The worst tell might be the "Charity: Transition to Kuwasha" section. Bram cared so much about ICCF Holland, and now that he's dead and it has dissolved - you couldn't even get any human on the team to write something about it?
i was disappointed about that too, so i looked at the homepage. there was an earlier 'news' post about it: https://www.vim.org/news/news.php#:~:text=An%20Update%20from%20the%20ICCF%20charity (i don't see a way to link to it directly)
I'm more confused about why this is in the release notes. Obviously LLMs can write all kinds of programs in all kinds of languages now, and every programmer who's not been living under a rock in the past 2-3 years know this. I'm not quite sure what this section is supposed to communicate to the readers and why it's there. It doesn't look like they've added anything specific for LLMs.
This post provides some context:
The goal was to see if the AI could correctly implement Vim9’s newer OOP-style features.

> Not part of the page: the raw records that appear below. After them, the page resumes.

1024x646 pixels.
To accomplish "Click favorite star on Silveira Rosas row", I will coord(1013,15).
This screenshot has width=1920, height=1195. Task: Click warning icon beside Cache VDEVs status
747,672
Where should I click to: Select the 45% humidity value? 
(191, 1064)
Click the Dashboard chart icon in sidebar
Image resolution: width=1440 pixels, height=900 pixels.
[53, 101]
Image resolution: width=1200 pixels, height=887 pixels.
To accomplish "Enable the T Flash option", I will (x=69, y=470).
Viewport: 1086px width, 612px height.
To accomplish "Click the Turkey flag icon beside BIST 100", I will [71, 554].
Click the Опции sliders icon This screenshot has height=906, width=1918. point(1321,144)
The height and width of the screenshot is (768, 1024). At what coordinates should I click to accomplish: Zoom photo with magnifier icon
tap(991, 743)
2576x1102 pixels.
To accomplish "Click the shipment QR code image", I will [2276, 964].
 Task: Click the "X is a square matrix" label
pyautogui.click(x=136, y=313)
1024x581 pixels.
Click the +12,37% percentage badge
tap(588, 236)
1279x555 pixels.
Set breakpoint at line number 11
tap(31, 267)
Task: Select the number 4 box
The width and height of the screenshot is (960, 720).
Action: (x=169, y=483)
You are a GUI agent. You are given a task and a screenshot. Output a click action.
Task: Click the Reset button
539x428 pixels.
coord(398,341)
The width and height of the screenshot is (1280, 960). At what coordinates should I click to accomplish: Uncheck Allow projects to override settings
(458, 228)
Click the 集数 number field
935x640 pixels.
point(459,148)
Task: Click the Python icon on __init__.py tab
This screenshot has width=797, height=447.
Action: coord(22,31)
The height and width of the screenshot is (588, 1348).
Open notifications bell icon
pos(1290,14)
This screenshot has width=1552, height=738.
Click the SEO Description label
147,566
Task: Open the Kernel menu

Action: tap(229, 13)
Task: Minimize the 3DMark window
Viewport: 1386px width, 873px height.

It's a legitimate question to ask whether a language that is underrepresented in a model's training data can be generated correctly (and in the case of Vim, the bias towards legacy Vim script is pretty strong). Maybe that shouldn't be in the release notes because it's not strictly a Vim feature. To me, it fits because it's showcasing one of the main features of 9.2, namely improved scripting language, and it's doing it in the tradition of Killer Sheep.
Really glad to see vim continued to be maintained given it's a default install in many distros! I thought they were in maintenance mode and only fixing bugs / security, but looks like there are some new features as well.